The European “settlers” in different colonies reflected extreme positions that such attitudes could take. “That undeveloped races could not adapt themselves to ‘civilisation’ and were bound to die out had come to be taken for granted by many pioneers. From believing this to expediting their departure to another world was no great step” (page 276). In Australia, as in other continents, “the argument was heard that natives had no souls, so that killing them was nothing like murder. Like any killing, it could come to be viewed as sport.” Late in the 19th century, a man in Queensland showed a visitor “a particular bend in the river where he had once, as a jest, driven a black family, man, woman and children, into the water among a shoal of crocodiles” (page 279).
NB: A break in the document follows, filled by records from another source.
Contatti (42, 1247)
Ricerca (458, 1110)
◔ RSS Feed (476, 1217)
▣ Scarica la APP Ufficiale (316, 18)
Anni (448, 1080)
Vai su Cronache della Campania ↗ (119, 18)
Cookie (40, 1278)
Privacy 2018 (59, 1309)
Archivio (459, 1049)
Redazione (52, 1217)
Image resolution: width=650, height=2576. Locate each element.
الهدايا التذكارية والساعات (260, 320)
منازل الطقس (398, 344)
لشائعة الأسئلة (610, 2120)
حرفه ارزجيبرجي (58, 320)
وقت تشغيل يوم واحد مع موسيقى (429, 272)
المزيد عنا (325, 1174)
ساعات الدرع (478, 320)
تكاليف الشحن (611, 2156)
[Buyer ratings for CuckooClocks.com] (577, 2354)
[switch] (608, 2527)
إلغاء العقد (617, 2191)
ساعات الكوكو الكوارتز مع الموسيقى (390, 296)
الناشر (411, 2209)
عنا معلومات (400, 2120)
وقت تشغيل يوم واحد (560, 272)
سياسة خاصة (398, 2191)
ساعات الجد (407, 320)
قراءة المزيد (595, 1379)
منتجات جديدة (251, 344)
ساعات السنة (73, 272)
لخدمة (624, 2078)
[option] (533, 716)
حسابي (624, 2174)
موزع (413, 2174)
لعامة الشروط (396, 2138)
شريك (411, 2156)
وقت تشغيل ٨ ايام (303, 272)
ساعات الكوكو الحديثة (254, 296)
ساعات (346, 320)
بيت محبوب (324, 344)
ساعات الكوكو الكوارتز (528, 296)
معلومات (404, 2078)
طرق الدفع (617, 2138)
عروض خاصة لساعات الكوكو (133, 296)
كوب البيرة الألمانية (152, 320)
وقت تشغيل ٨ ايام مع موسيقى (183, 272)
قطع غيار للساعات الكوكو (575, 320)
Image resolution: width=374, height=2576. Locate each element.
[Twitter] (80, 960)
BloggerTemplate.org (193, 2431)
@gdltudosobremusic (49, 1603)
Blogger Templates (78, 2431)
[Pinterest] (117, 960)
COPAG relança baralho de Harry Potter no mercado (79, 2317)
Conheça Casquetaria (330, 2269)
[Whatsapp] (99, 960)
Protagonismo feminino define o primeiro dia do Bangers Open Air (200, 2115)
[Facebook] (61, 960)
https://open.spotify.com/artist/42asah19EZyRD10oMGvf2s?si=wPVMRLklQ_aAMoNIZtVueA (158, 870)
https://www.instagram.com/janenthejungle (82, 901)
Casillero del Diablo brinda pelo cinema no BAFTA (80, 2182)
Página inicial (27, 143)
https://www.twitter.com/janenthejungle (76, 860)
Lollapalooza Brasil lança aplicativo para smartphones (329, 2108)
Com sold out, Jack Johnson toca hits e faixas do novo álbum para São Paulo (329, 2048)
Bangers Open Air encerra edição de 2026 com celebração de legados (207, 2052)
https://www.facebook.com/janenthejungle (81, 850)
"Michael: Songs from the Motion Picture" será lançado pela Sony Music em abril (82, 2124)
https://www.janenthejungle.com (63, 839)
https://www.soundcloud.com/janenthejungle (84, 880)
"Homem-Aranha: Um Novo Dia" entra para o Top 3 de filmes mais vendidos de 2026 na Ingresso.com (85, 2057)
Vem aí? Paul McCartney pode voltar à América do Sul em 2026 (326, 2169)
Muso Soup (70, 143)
Once again, this was a form of outsourcing by Europe to its settler population abroad, that delivered economic benefits without causing any headaches of moral or ethical concerns about the conditions faced by native peoples.
In the case of New Zealand, for example, the conditions of the Maori and their exploitation at the hands of British settlers were simply ignored. England reserved no right and recognised no duty to protect the native population, and was free to collect its dividends or eat its frozen mutton without looking too closely into how they were produced. Tacit agreement was spreading in Europe with the doctrine of men on the spot that primitive races were bound to be displaced, even to die out, very much as a large crop of annual accidents in mines or mills at home was accepted. “Progress has to be paid for, preferably by someone else” (pages 279-280).
What Kiernan does bring out is that such barbarity to others ultimately rebounded on Europe, in the form of a greater tendency to violence and lack of humanism that then expressed itself in various forms. In Russia, for example, “the habit of quelling barbarians in Asia reinforced feudal instincts at home, and the ferocity of the Whites in the civil war after 1917, whose infection spread to the Bolsheviks, must have owed something to it” (page 105). Similarly, he notes that the same devastation that Africans or invaders had inflicted on Africa would fall on Europe (page 247). In Latin America, Europe made “its first serious acquaintance with dictatorship, little guessing how this exotic growth was to transplant itself onto its own soil” with the emergence of Hitler and Mussolini.
“Those to whom evil is done/do evil in return,” goes W.H. Auden’s famous poem. Kiernan’s piercing insight, still a very contemporary one, is that evil, however covered up and sanctified, comes home in often unexpected ways.